### ЗАДАНИЕ A:
Перепишите слово в слово отрывок из исходного текста: начните со слов «С совершенствованием огнестрельного» и закончите словами «обоюдному согласию сторон.».

### ИСХОДНЫЙ ТЕКСТ:
Французско-английские войска потеряли в совокупности пятьсот человек, а испанцы и швейцарцы – шесть тысяч, в том числе около четырех тысяч пленными.

Еще утром 23 июня Дюнкерк был испанским, уже к полудню он стал французским, а вечером Людовик XIV передал его англичанам. (В 1662 году Карл И вернул его французскому монарху за выкуп.) В последующие дни мушкетеры, вновь оседлавшие коней, под победные звуки труб въезжали в Гравелин, Уденарде, Ипр, не встречая уже никаких препятствий на своем пути. В ноябре был подписан Пиренейский мирный договор, и мушкетеры получили возможность отдохнуть.

Войны Людовика XIV называют «неподвижными». В самом деле, в обозные телеги запрягали волов или мулов, армии перемещались медленно. Дорог, по которым можно было бы совершать стремительные марш-броски, не существовало. Зимой они исчезали под снегом или превращались в топь, летом были разбиты крестьянскими телегами и почтовыми рыдванами. В плохую погоду путь, например, из Марселя в Тулон, расстояние между которыми всего шестьдесят километров, занимал пять дней. В горах нужно было знать тропы; большая часть территории страны все еще была покрыта густыми лесами. В истории сохранился анекдот о том, как кардинал Ришелье и «серый кардинал» отец Жозеф Трамбле планировали некую военную операцию. Склонившись над картой, Трамбле увлеченно чертил стрелки, пока Ришелье его не остановил: «Не так быстро, отец Жозеф. Где пройдут эти войска?»

Вплоть до середины XVIII века в обозные и артиллерийские повозки и телеги лошадей запрягали цугом, не меньше трех друг за другом, из-за чего обоз еще более растягивался и становился уязвим во время переходов. Только с 1764 года появились повозки с торчащим впереди дышлом, в которые лошадей стали запрягать попарно. Для перевозки грузов использовали вьючных животных, причем мулам отдавали предпочтение перед лошадьми: они были выносливее и неприхотливее.

Марши, контрмарши, переговоры, «устрашение» – вот каковы были основные события войны. Редкую победу можно было назвать решающей, а поражение – сокрушительным. Крупные сражения были редкостью, например, битва при Мальплаке в 1709 году, когда вражеские армии выстроились друг против друга, растянувшись на три-четыре километра, и сражались целый день. Тогда погибли тридцать тысяч человек – в три раза больше, чем при Рокруа (1643).

С совершенствованием огнестрельного оружия и повышением убойной силы артиллерии, в частности благодаря картечи, от построения армии в восемь-десять рядов постепенно перешли к двум-трем: шар собьет меньше кеглей, если расставить их пошире. Чтобы выстроить в боевой порядок колонну из тридцати тысяч человек, требовался целый день. Если враг не хотел сражаться, ему достаточно было отступить: догонять его никто не станет. Сражения устраивали только по обоюдному согласию сторон.

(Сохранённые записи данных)
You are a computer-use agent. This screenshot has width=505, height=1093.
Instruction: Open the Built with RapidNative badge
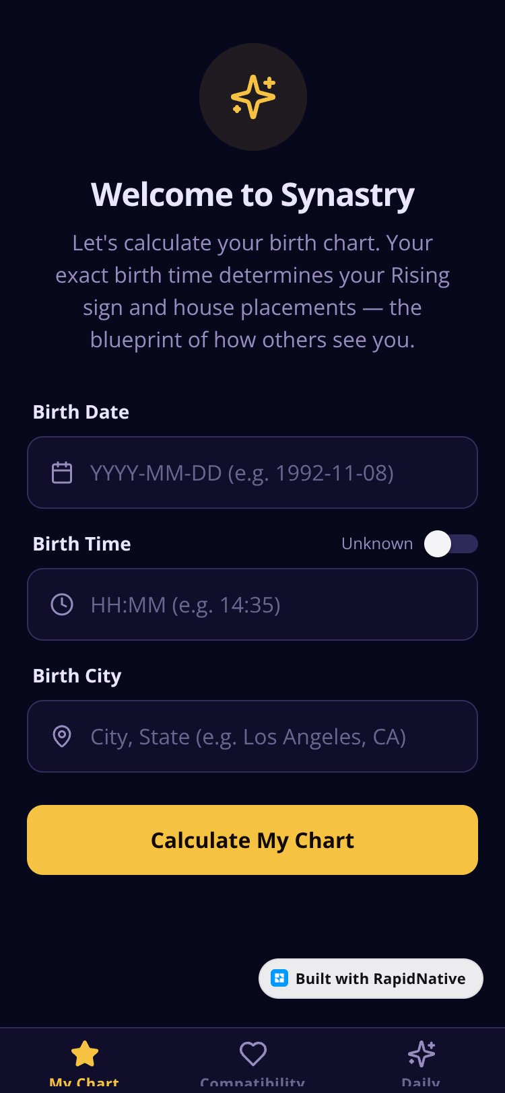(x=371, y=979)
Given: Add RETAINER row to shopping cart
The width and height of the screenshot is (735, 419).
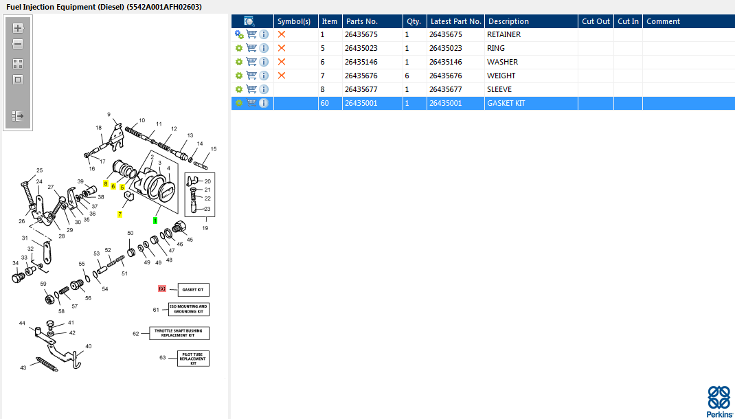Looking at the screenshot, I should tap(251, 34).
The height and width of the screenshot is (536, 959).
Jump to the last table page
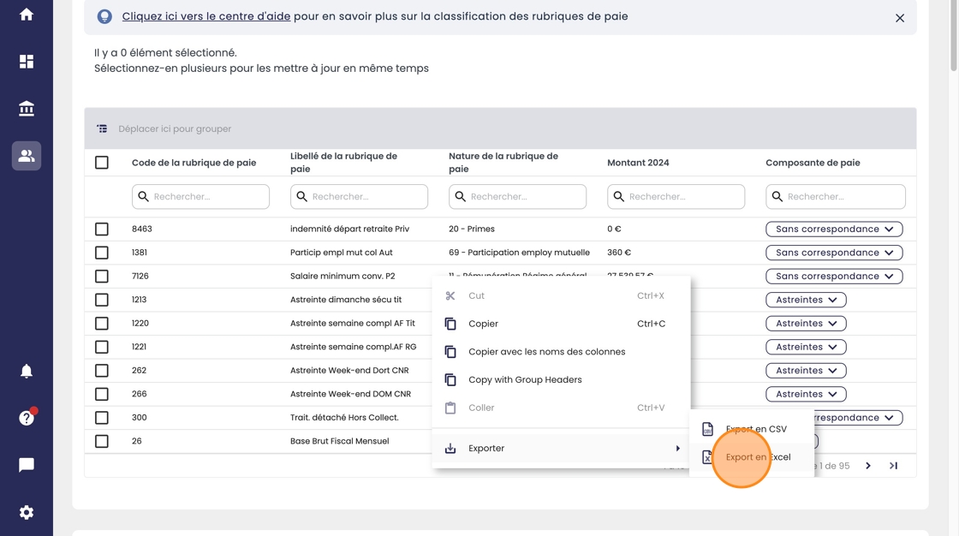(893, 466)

### ЗАДАНИЕ B:
В строках списка начиная со строки со словами «Given: Add RETAINER row to shopping cart» и до конца списка включительно замените «shopping cart» на «basket», остальное оставьте без изменений, и выведите только эти строки. Картинки в ответ не включайте.

### ОЖИДАЕМЫЙ ОТВЕТ A:
С совершенствованием огнестрельного оружия и повышением убойной силы артиллерии, в частности благодаря картечи, от построения армии в восемь-десять рядов постепенно перешли к двум-трем: шар собьет меньше кеглей, если расставить их пошире. Чтобы выстроить в боевой порядок колонну из тридцати тысяч человек, требовался целый день. Если враг не хотел сражаться, ему достаточно было отступить: догонять его никто не станет. Сражения устраивали только по обоюдному согласию сторон.

### ОЖИДАЕМЫЙ ОТВЕТ B:
Given: Add RETAINER row to basket
The width and height of the screenshot is (735, 419).
Looking at the screenshot, I should tap(251, 34).
The height and width of the screenshot is (536, 959).
Jump to the last table page
(893, 466)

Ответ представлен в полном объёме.